Retype each of the following rows word for word, leaving out the pictures.

Data for the task
——————————

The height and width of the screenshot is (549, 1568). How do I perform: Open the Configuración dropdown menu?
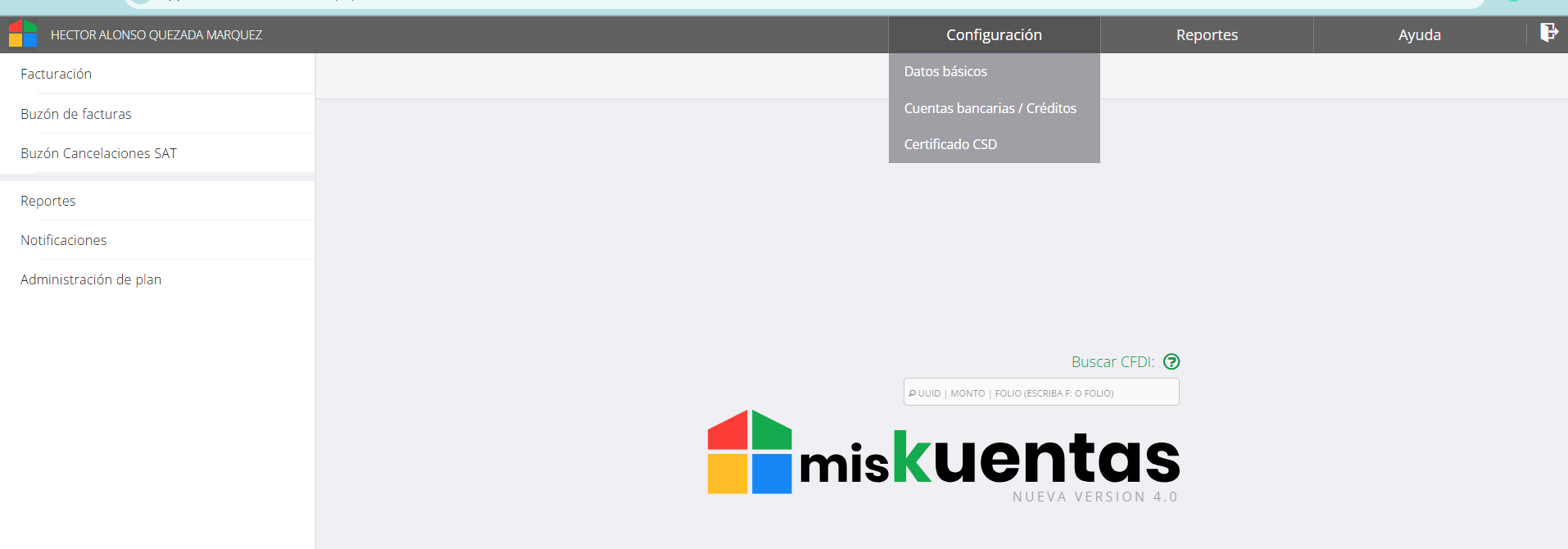(994, 35)
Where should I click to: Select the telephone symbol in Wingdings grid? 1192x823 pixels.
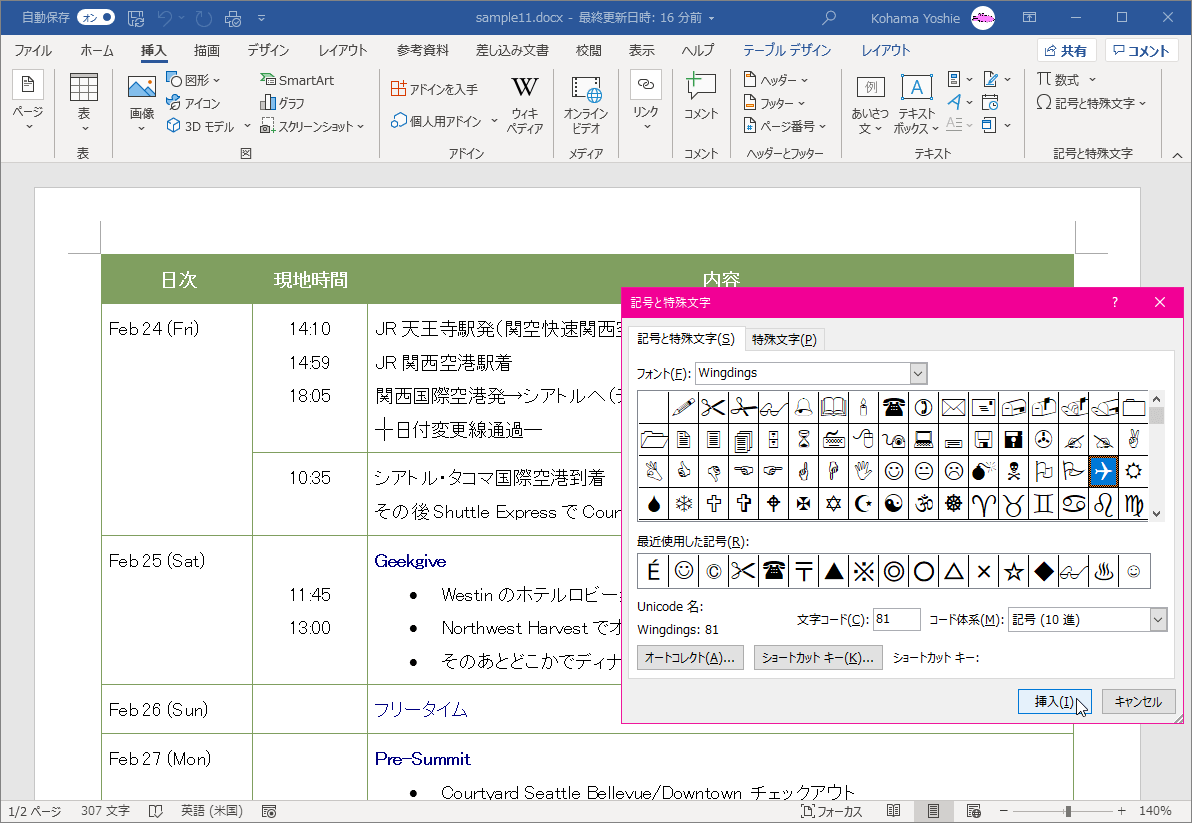click(x=893, y=406)
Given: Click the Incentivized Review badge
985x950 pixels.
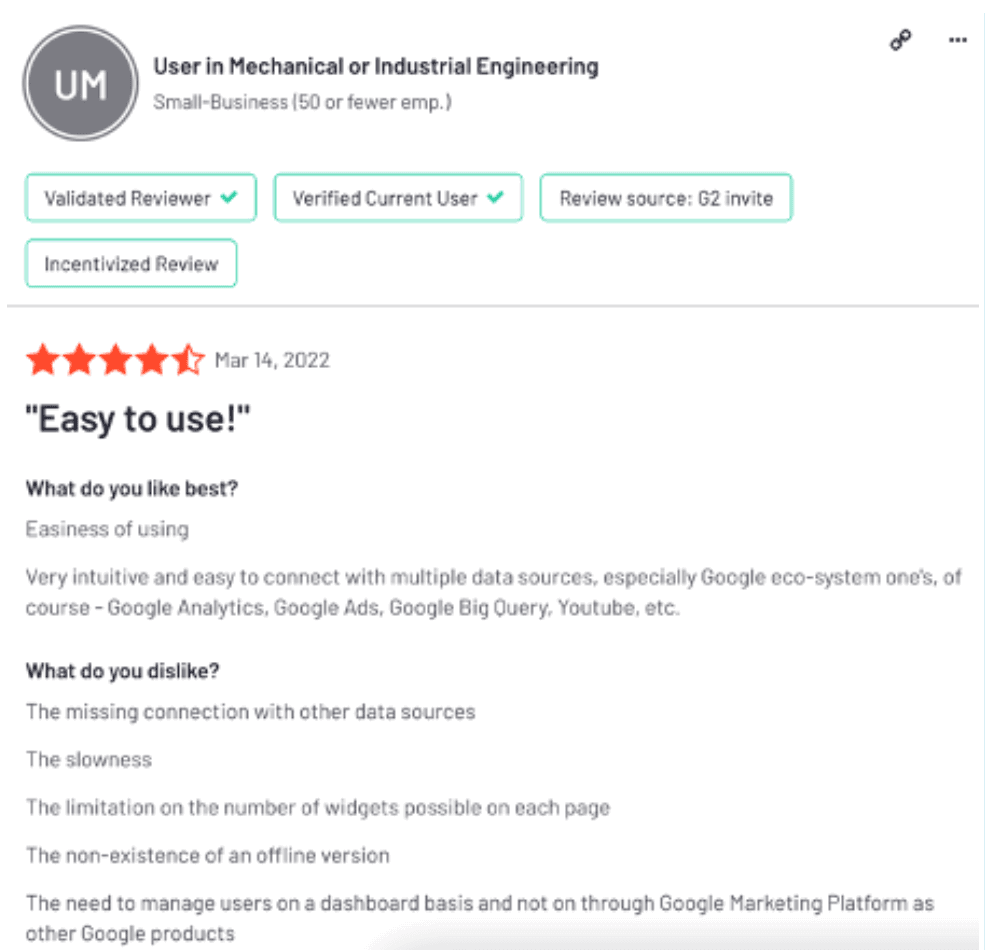Looking at the screenshot, I should (131, 264).
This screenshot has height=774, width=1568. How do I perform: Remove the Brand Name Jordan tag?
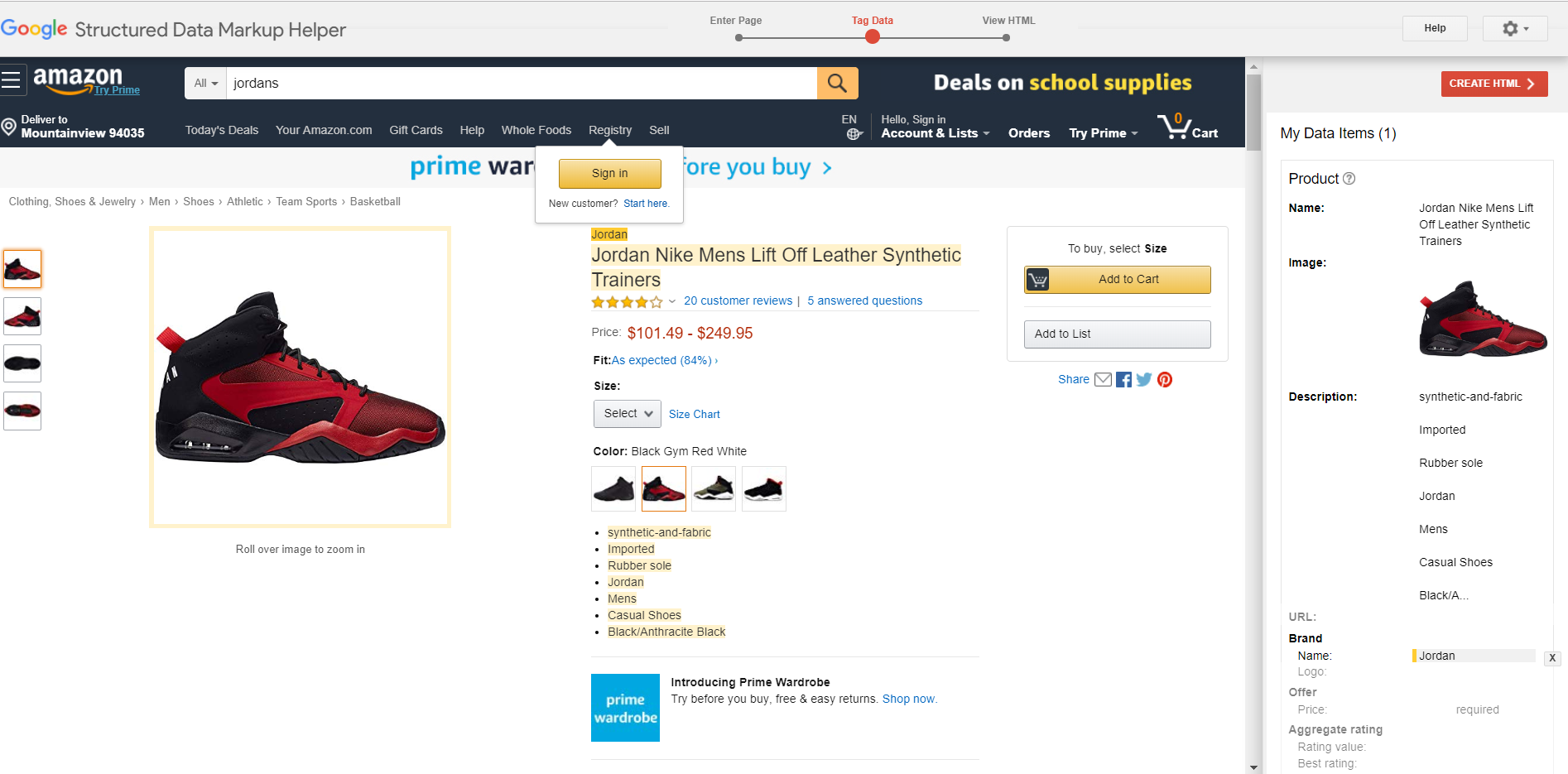tap(1552, 658)
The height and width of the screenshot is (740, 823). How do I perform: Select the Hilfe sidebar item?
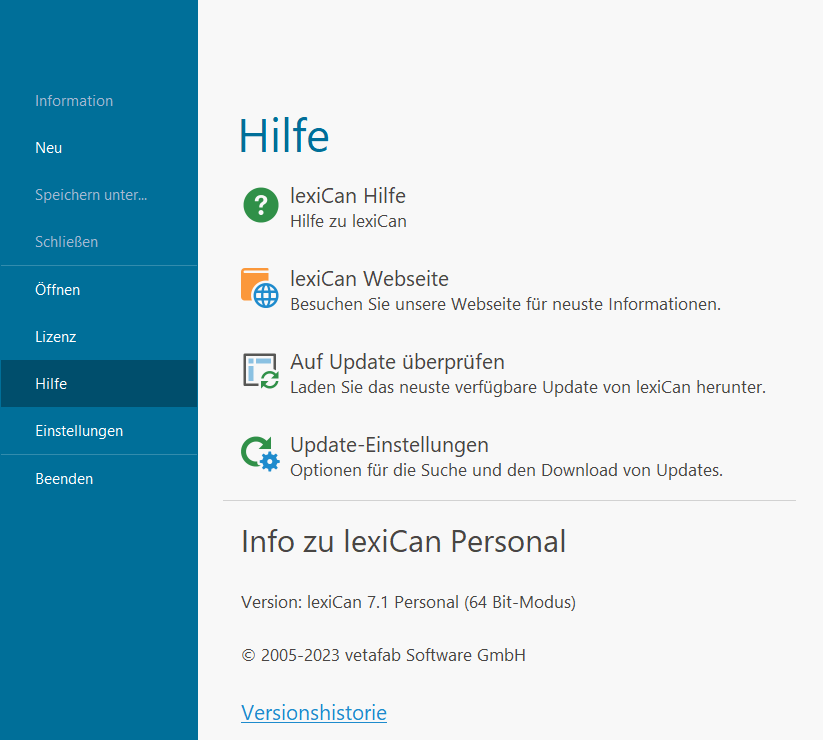51,384
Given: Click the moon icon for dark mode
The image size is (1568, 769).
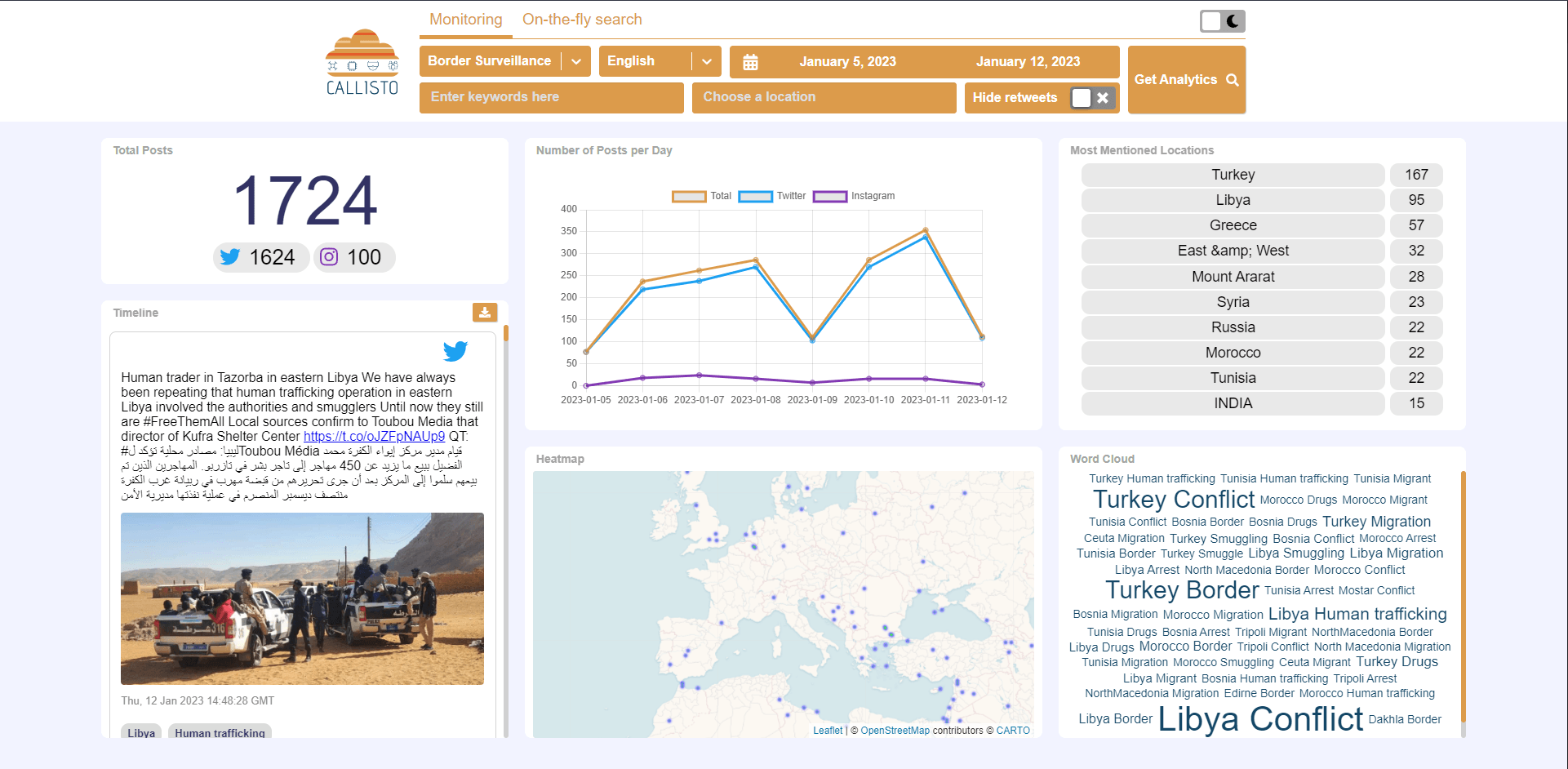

——————————

Answer to the exercise
The height and width of the screenshot is (549, 1568). How do I perform: Open the Configuración dropdown menu?
(994, 35)
Where should I click to: Select the telephone symbol in Wingdings grid? 1192x823 pixels.
click(x=893, y=406)
Given: Click the Incentivized Review badge
985x950 pixels.
Looking at the screenshot, I should (131, 264).
This screenshot has height=774, width=1568. How do I perform: Remove the Brand Name Jordan tag?
tap(1552, 658)
The height and width of the screenshot is (740, 823). How do I perform: Select the Hilfe sidebar item?
51,384
Given: Click the moon icon for dark mode
The image size is (1568, 769).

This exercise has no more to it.